Copy out verbatim the item lines starting with the line containing "Given: Choose the 3 yr time range" and running through the line containing "Looking at the screenshot, I should coord(479,19).", both included. Leave the pictures out.

• Given entries:

+-------+

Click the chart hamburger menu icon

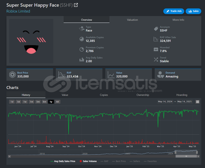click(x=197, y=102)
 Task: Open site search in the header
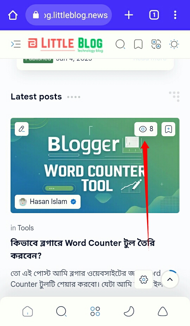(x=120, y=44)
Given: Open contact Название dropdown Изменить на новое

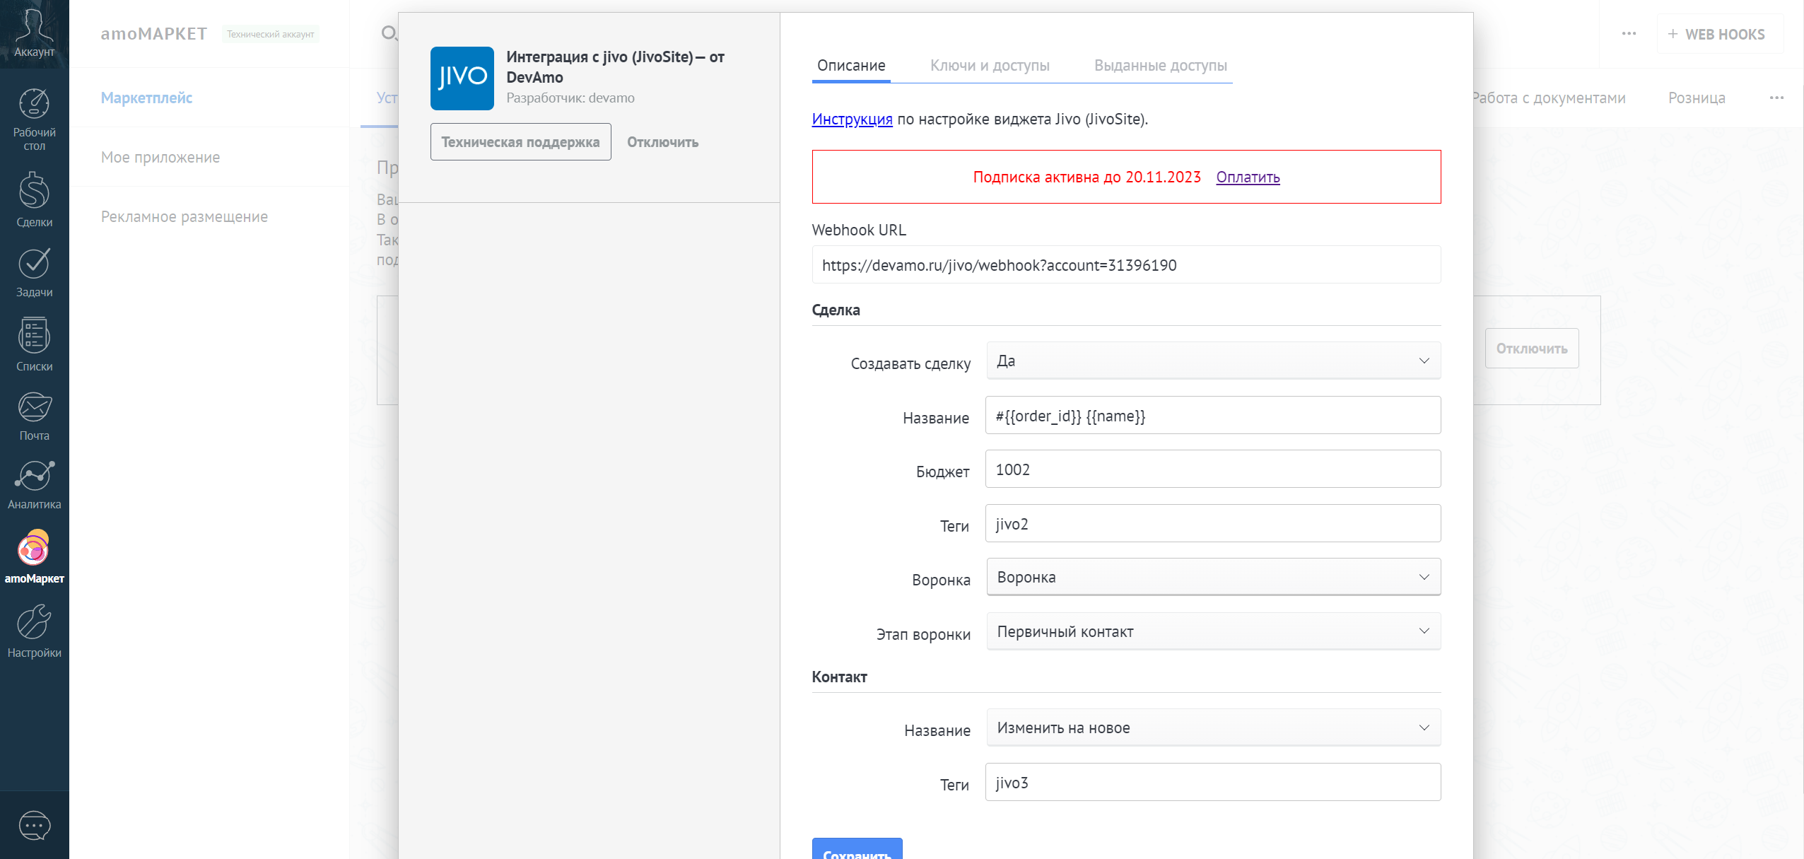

+-------+

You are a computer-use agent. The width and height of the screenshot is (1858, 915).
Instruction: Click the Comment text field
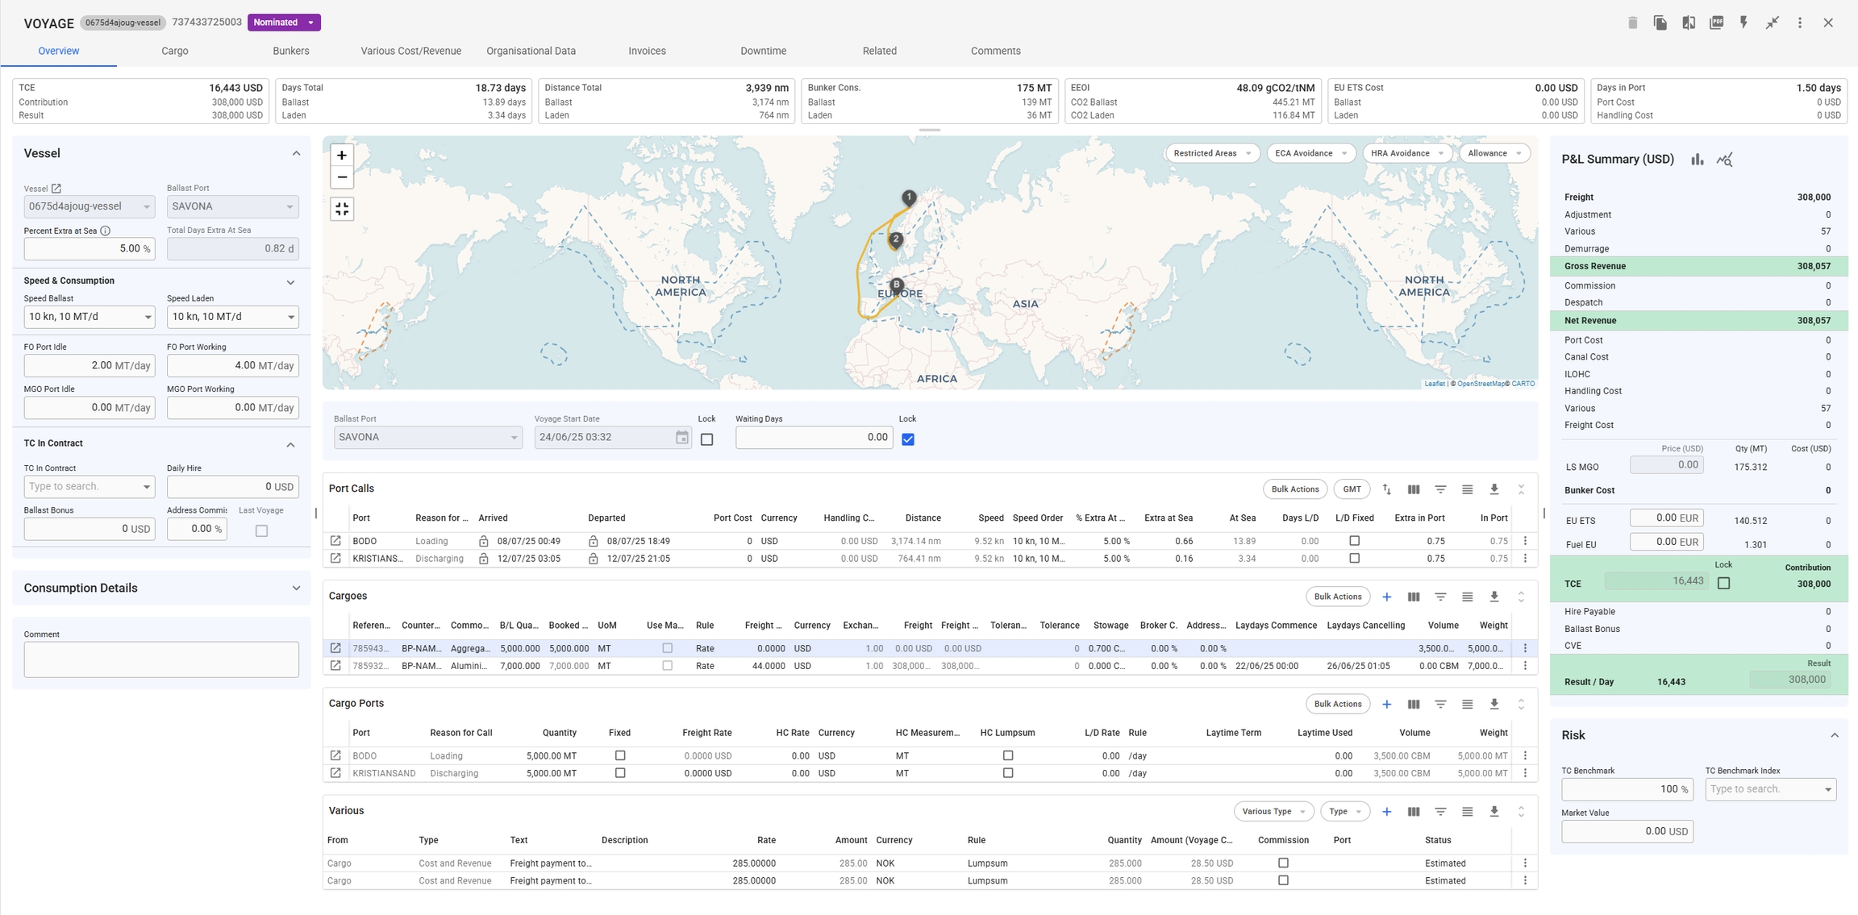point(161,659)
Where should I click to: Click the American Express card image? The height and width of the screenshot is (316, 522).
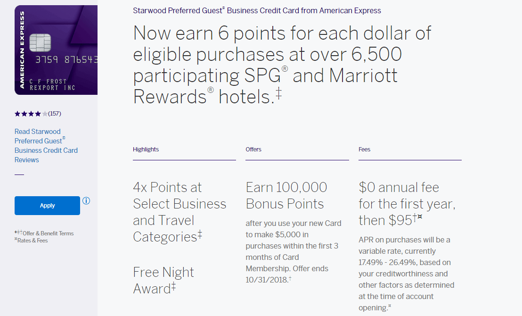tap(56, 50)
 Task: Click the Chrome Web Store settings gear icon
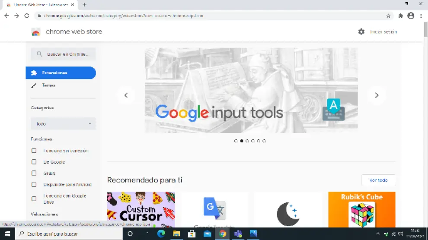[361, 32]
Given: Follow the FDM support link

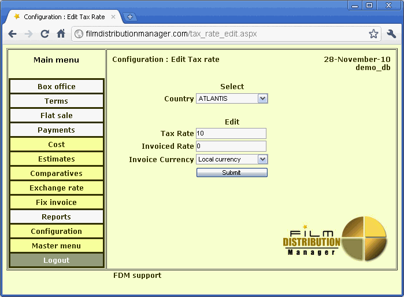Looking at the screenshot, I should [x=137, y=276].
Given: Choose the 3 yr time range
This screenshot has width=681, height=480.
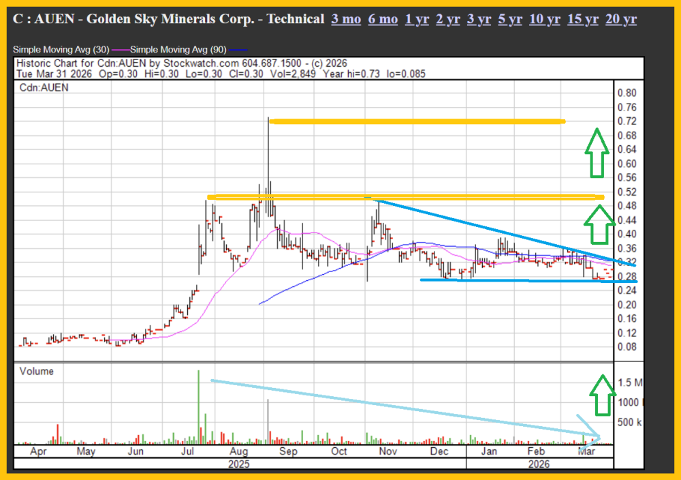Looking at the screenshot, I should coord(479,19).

+-------+

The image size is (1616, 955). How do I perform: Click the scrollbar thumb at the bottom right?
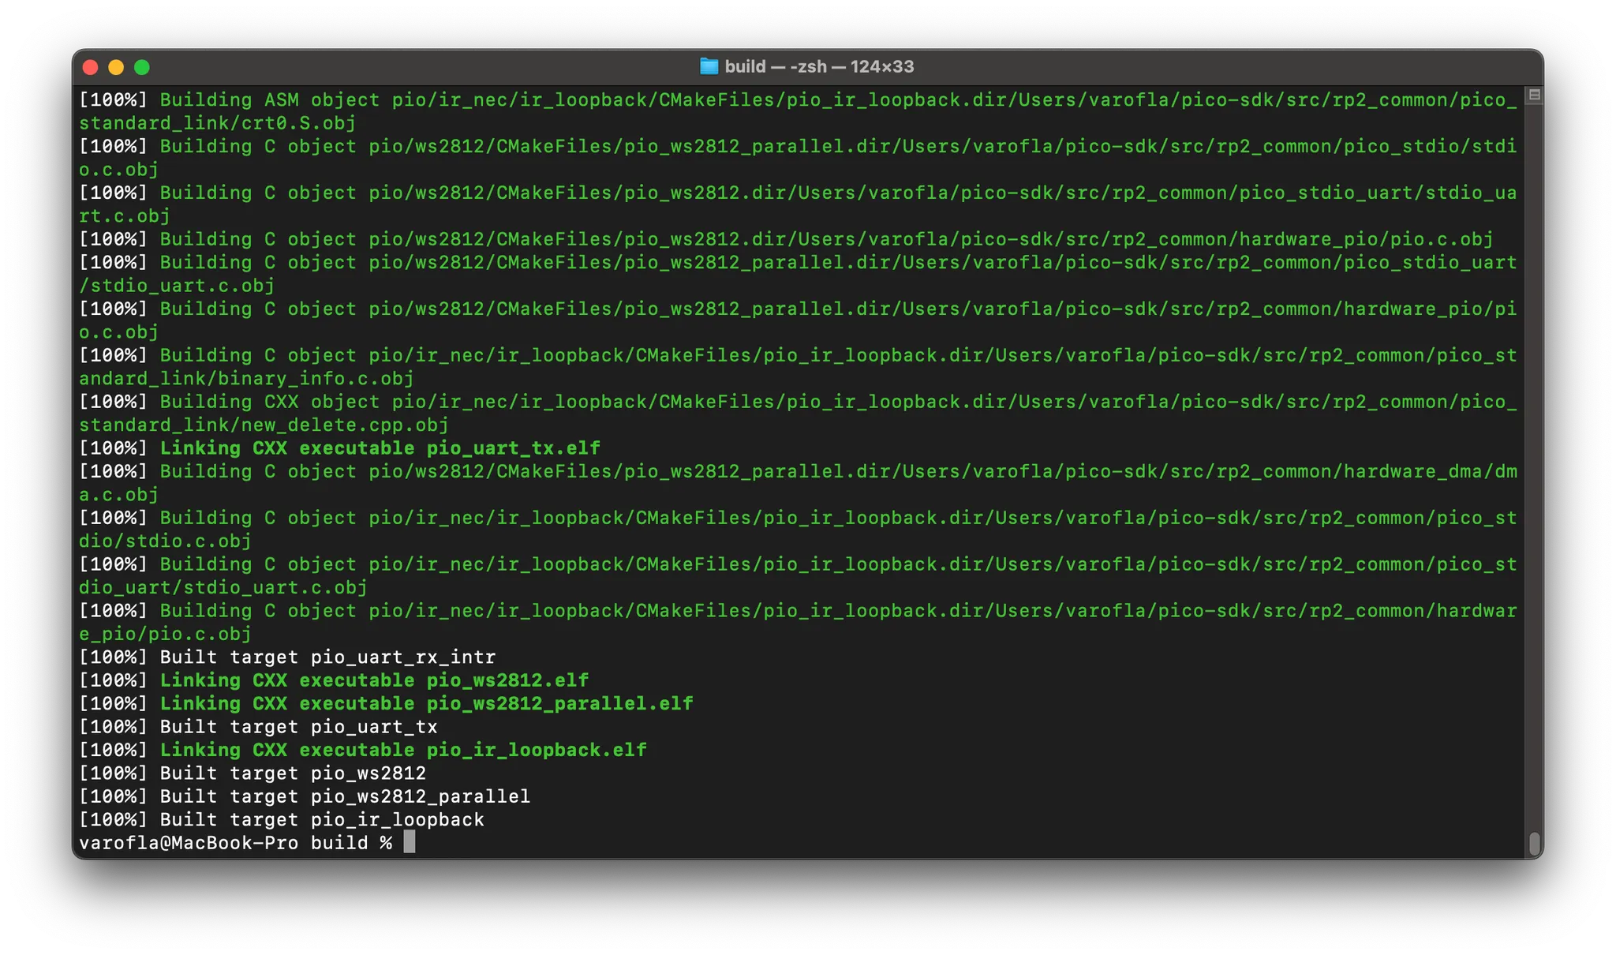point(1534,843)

+-------+

• The response:
Given: Choose the 3 yr time range
This screenshot has width=681, height=480.
Looking at the screenshot, I should coord(479,19).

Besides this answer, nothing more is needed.